The negative control is important: E. coli 16S rRNA aligned against human insulin scores 11 — essentially noise. The aligner correctly finds no meaningful alignment between unrelated sequences.

The biological results match known phylogenetics: E. coli and Salmonella 16S rRNA are approximately 95% identical (known from decades of molecular systematics), and our aligner independently measures ~94.9% identity. Sperm whale and human myoglobin are known homologs at ~88% identity. The biology validates the math.

Performance

On our Tesla P4 (Pascal, sm_61):

Configuration Time (1541bp × 1540bp) vs CPU
CPU -O2 22.4 ms reference
GPU block=32 15.4 ms 1.5x
GPU block=64 15.0 ms 1.5x
GPU block=128 15.4 ms 1.5x
GPU block=256 17.7 ms 1.3x

The 1.5x GPU speedup is modest because 1500bp is small — anti-diagonal parallelism scales with sequence length.
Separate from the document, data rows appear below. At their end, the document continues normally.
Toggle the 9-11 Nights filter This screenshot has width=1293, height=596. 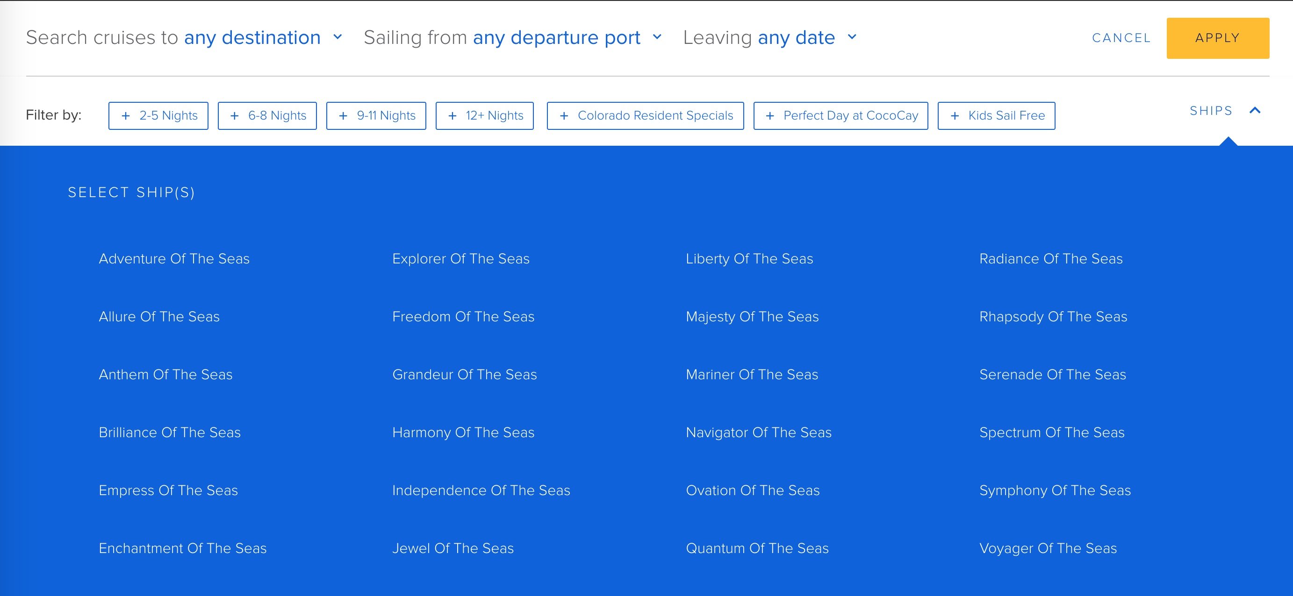pyautogui.click(x=376, y=116)
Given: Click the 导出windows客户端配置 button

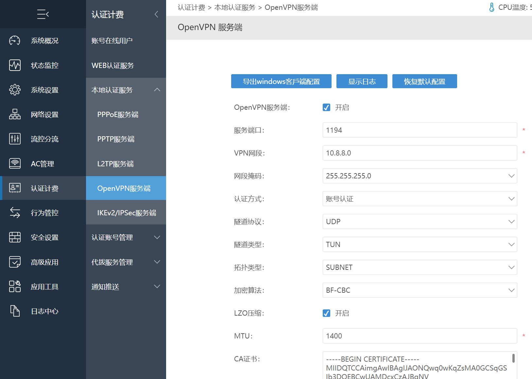Looking at the screenshot, I should (281, 81).
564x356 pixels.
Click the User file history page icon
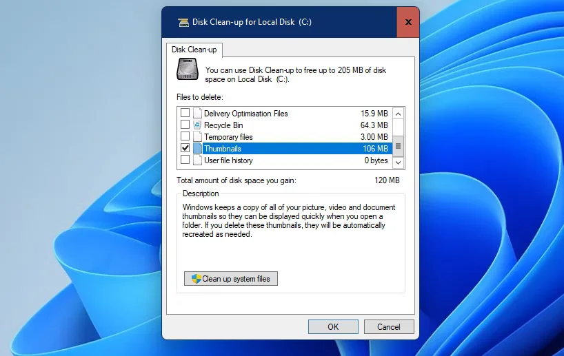198,160
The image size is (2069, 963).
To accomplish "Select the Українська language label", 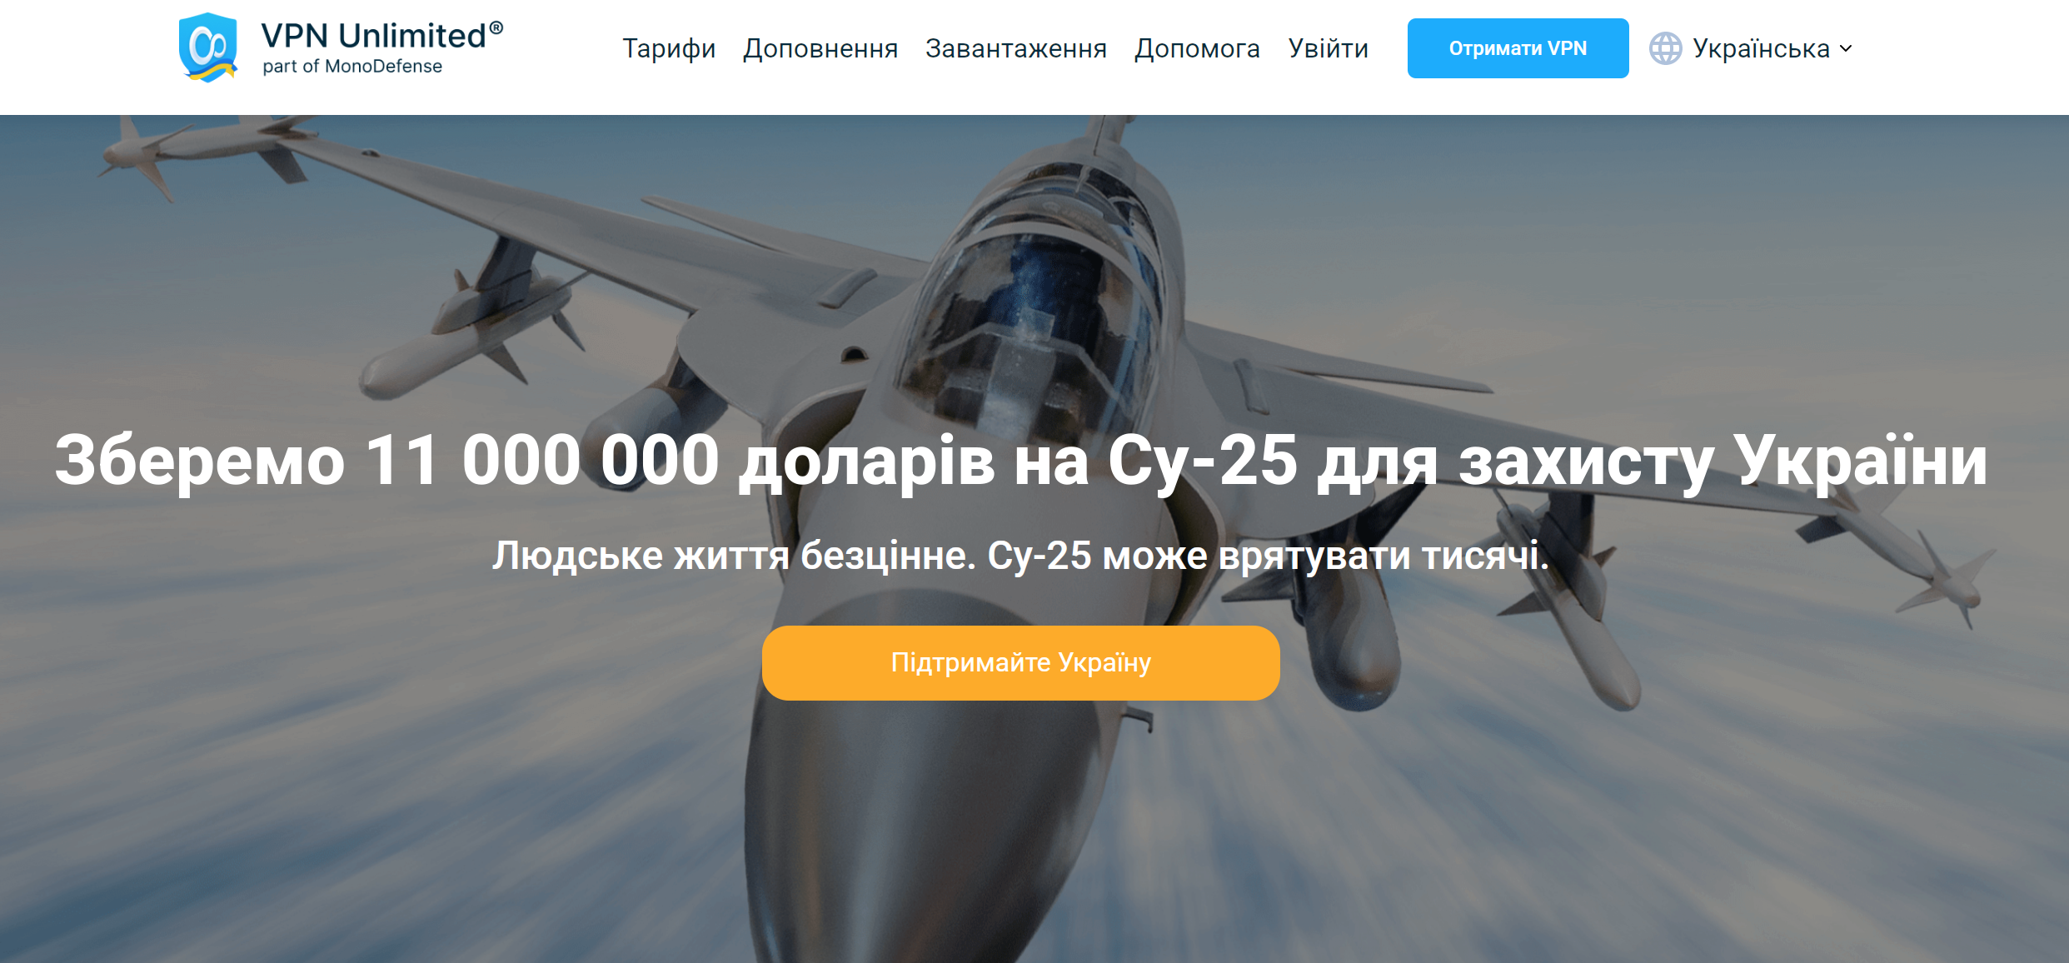I will (1761, 48).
At 10,000bp+ (real genomic contigs or whole-chromosome alignments), the GPU advantage grows dramatically because the anti-diagonals become wider, giving more threads useful work.

What the Prolog facts look like

The scoring function is a Prolog fact:

sw_scoring_function(dna_simple,
    [param(c_type(char), qi), param(c_type(char), rj),
     param(c_type(int), match), param(c_type(int), mismatch)],
    c_ternary(
        c_binop('==', c_var(qi), c_var(rj)),
        c_var(match),
        c_var(mismatch))).

The parallelism strategy is a Prolog fact:

sw_parallelism(anti_diagonal, parallelism_facts(
    parallel_dimension(anti_diagonal),
    gpu_mapping(one_thread_per_cell))).

The kernel parameters are sweepable:

sw_kernel_params(gpu_default, [
    tile_width(32),
    block_size(128),
    shared_mem_rows(2),
    match_score(2),
    mismatch_score(-1),
    gap_open(3),
    gap_extend(1)
]).

To switch from DNA to protein alignment, change one fact — swap dna_simple for protein_blosum62. The substrate handles the rest.

What this is NOT

This is not a production genomics pipeline. It lacks: banded alignment for long sequences, SIMD-striped inner loops, database search (BLAST-like filtering), paired-end read support, and many optimizations that production tools like BWA-MEM2 and minimap2 have accumulated over years.

The kernel fusion optimizer that is the crown jewel of LlamaTov for AI inference does not apply here — Smith-Waterman's cell update is naturally a single fused operation. The anti-diagonal parallelism is spatial, not fusable.

What this IS

It is proof that the BPD substrate is domain-general. The same Prolog-dispatched, bit-verified, parameter-sweepable architecture that runs YOLO image classification and Llama transformer inference also runs computational genomics. Three domains, one substrate, same verification discipline.

And it is free. No $20,000/year license. No vendor lock-in. No opaque binaries. Every kernel fact is queryable. Every output is verified. Every parameter is sweepable.

The code is at github.com/heath-hunnicutt-ruach-tov/bpd-substrate. The aligner is in bench/bpd_smith_waterman.c (CPU), bench/bpd_smith_waterman_gpu.cu (GPU), and lib/kernel_templates_genomics.pl (Prolog facts). Run python3 bench/sw_fastq_sam.py --self-test to verify on your hardware.